BAGIAN TEKS
---

“Bila cermin itu retak, bayangannya akan terbelah. Begitu pula dengan integritas—saat ia tergadai, masyarakat menjadi korban dari pantulan yang pecah.”
Mengawali dari kata bijak ini, kita dituntun pada satu refleksi mendalam tentang krisis integritas yang melanda Bumi Antasari, yang seolah merentangkan tirai kebobrokan tata kelola baik dalam dunia akademik maupun pemerintahan. Dari skandal akademisi hingga korupsi pejabat publik, fenomena ini mengungkapkan permasalahan sistemik yang tak bisa dipandang sebelah mata. Bila kita menarik benang dari perspektif ilmu administrasi, maka terlihat bahwa krisis ini bukanlah sekadar soal moralitas, tapi juga kegagalan dalam tata kelola yang sehat.
Teori Agensi dan Krisis Tata Kelola: Bagaimana Sistem Gagal Melindungi Integritas
Dalam kerangka teori agensi (Jensen & Meckling, 1976), hubungan antara agen (manajer atau pejabat) dan prinsipal (pemilik atau rakyat) mengandung potensi konflik yang besar. Agen, yang diberi kepercayaan untuk mengelola sumber daya, bisa saja memanfaatkan posisinya demi keuntungan pribadi. Kasus akademik yang mencuat di Bumi Antasari menunjukkan bagaimana para dosen—yang seharusnya menjadi pelaku intelektual dengan standar etika tinggi—malah terjebak dalam sistem yang rusak, di mana publisitas dan angka kredit lebih penting dari kualitas substansi. Dengan mengirimkan artikel ke jurnal predator, mereka telah menanggalkan esensi akademik demi pencapaian jabatan.
Kasus ini seolah melukiskan bagaimana pengawasan akademik gagal menegakkan integritas. Dalam dunia pendidikan, universitas seharusnya menjadi institusi yang menjaga kualitas dan kebenaran. Namun, di sini kita melihat bagaimana moral hazard bekerja; di mana dosen, sebagai agen yang memiliki lebih banyak informasi dan kekuasaan dibandingkan pengawas, merasa aman dalam melakukan penyimpangan tanpa takut konsekuensi serius. Tidak adanya sistem akuntabilitas yang kuat membuka ruang bagi mereka yang ingin mengeksploitasi celah ini.

---

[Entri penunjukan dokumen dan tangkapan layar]
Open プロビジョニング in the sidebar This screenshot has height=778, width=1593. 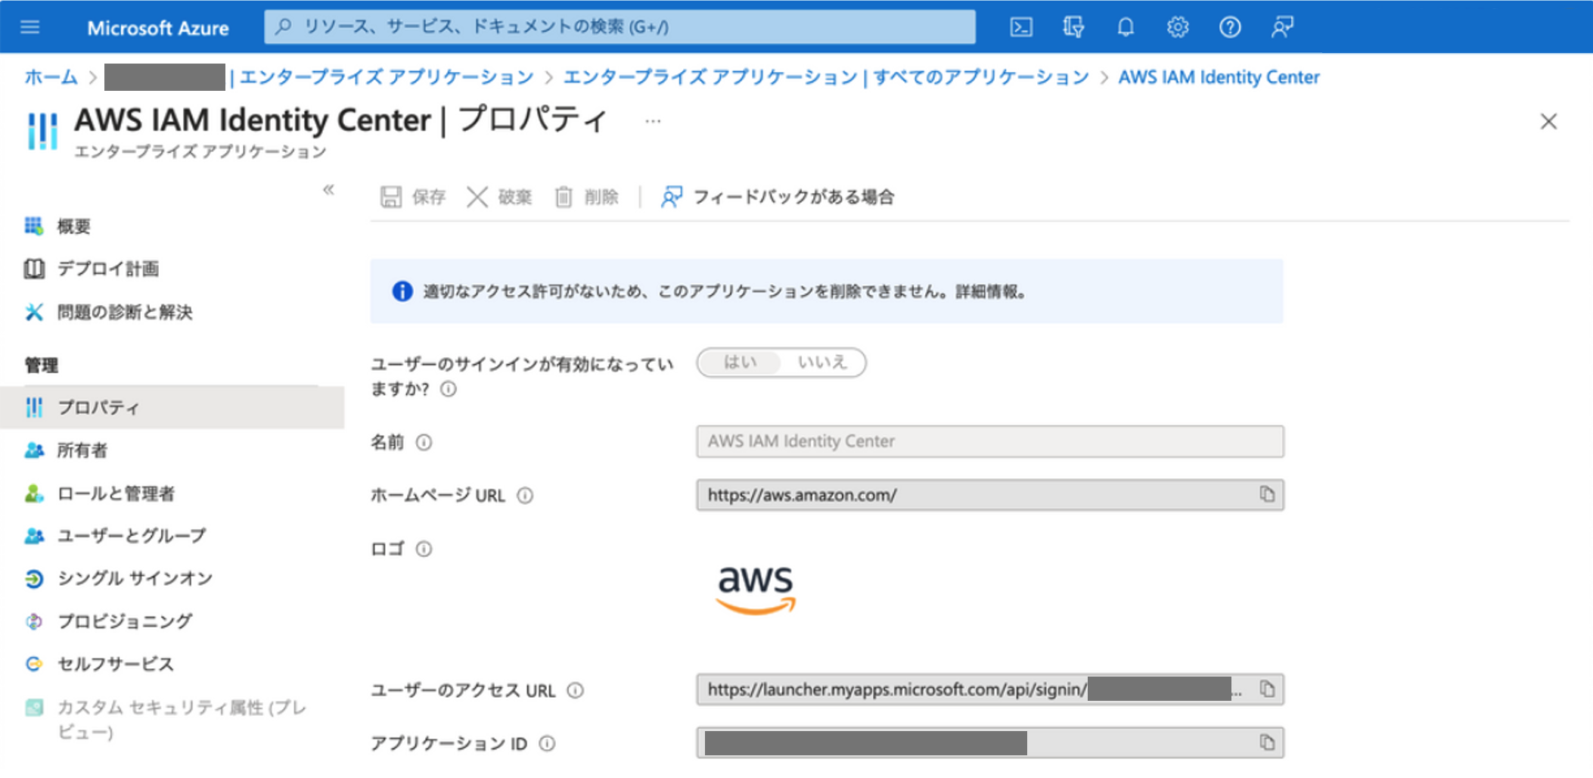[125, 621]
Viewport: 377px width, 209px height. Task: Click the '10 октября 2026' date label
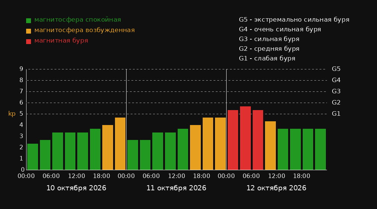click(x=76, y=188)
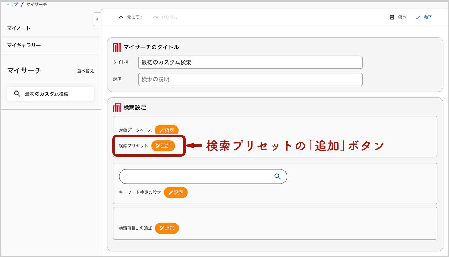Focus the タイトル text field
The width and height of the screenshot is (449, 257).
pyautogui.click(x=250, y=62)
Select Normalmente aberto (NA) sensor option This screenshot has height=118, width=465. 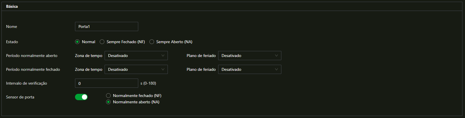(108, 102)
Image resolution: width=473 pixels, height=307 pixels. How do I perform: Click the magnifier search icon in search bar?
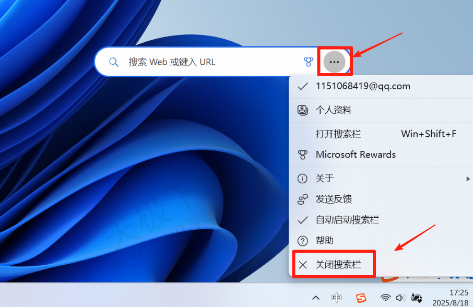click(x=114, y=62)
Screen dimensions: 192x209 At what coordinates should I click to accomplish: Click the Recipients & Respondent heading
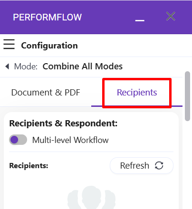click(63, 124)
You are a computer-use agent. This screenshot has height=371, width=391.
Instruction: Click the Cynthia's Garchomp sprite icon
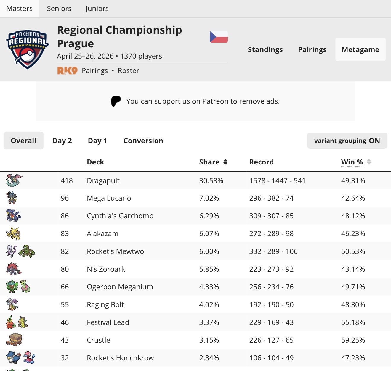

---

DAFTAR TUGAS
1 – Jelaskan dalam satu sampai tiga kalimat, berdasarkan tulisan tentang krisis integritas di Bumi Antasari, mengapa para dosen merasa aman melakukan penyimpangan.
2 – Tolong lanjutkan tulisan tentang krisis integritas di Bumi Antasari setelah kalimat terakhirnya.

JAWABAN YANG DIHARAPKAN
1 – Sebagai agen, dosen memiliki lebih banyak informasi dan kekuasaan dibandingkan pengawas, sehingga moral hazard bekerja dan mereka tidak takut akan konsekuensi serius. Selain itu, tidak adanya sistem akuntabilitas yang kuat membuka ruang untuk mengeksploitasi celah tersebut.

2 –
Governance dan Lemahnya Pengawasan: Analisis dari Perspektif Ilmu Administrasi
Dalam administrasi publik, konsep governance tidak hanya berfokus pada kepatuhan terhadap aturan, tetapi juga memastikan adanya transparansi, partisipasi, dan pengawasan yang efektif. Krisis integritas di Bumi Antasari, baik di sektor akademik maupun pemerintahan, menunjukkan lemahnya pengawasan dan kurangnya akuntabilitas. Universitas, misalnya, gagal menyediakan komite etika independen yang dapat melakukan audit atas publikasi ilmiah dosen. Akibatnya, praktik pengajuan karya akademik ke jurnal predator menjadi budaya yang diterima sebagai jalan pintas untuk mencapai jabatan guru besar.
Hal serupa juga terjadi dalam pemerintahan. Pejabat publik yang seharusnya mengelola anggaran negara dengan bijak, justru menyalahgunakan kekuasaan untuk kepentingan pribadi. Dalam teori public choice (Buchanan & Tullock, 1962), perilaku semacam ini dijelaskan sebagai tindakan individu yang cenderung memaksimalkan keuntungan pribadi di atas kepentingan publik, dengan menggunakan kekuasaan yang diberikan padanya oleh masyarakat. Di sini, akuntabilitas yang hilang membuka jalan bagi korupsi yang merajalela. Ketika sistem pengawasan melemah, pejabat publik merasa bebas untuk bertindak tanpa konsekuensi, menjadikan proyek-proyek pembangunan sebagai ladang keuntungan pribadi.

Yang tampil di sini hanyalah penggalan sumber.